Pixel coordinate grounding data:
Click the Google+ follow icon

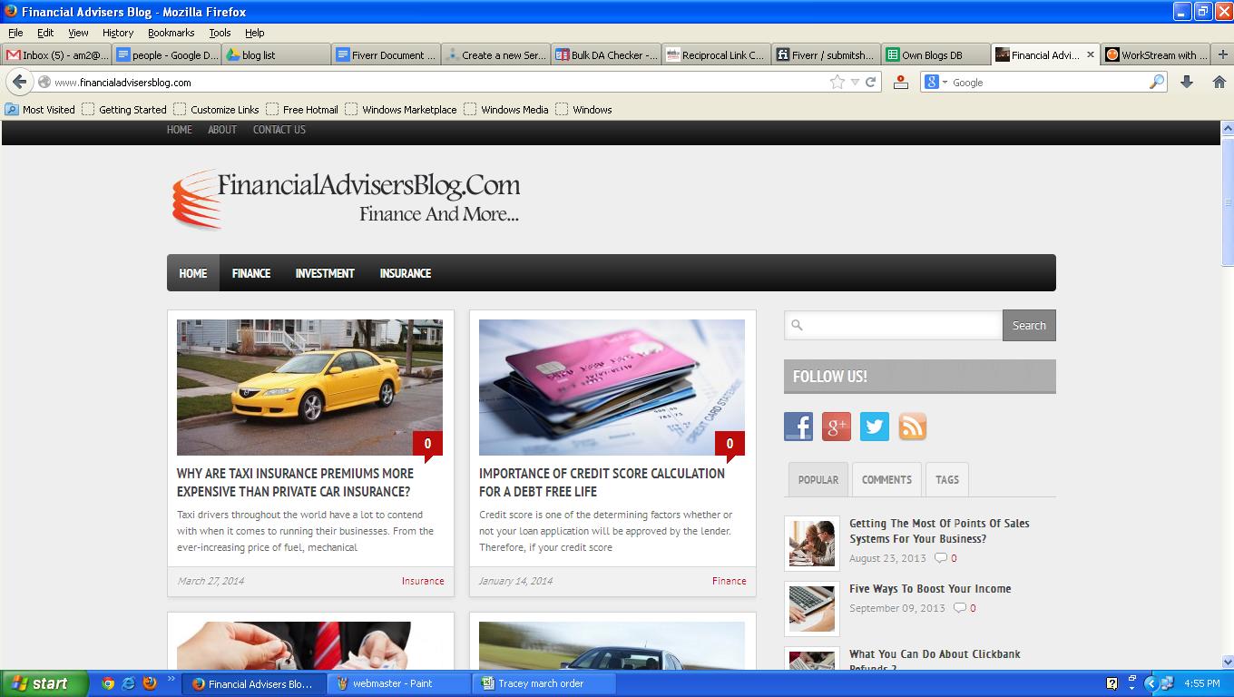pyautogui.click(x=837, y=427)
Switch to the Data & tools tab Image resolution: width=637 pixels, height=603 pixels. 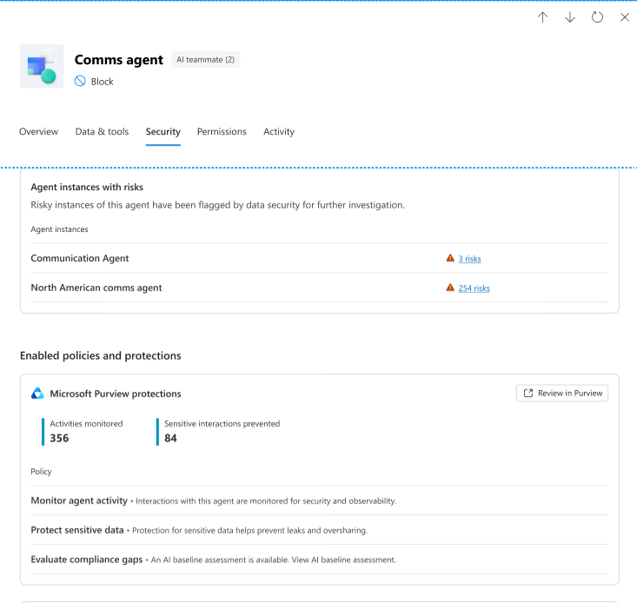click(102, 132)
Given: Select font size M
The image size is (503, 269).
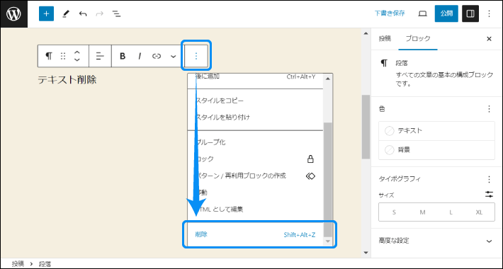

Directions
What is needed is an exact transcription of the lines from the one containing "Given: Select font size M" through the last line of the records above, both included, with no pictures.

Written reply
Given: Select font size M
The image size is (503, 269).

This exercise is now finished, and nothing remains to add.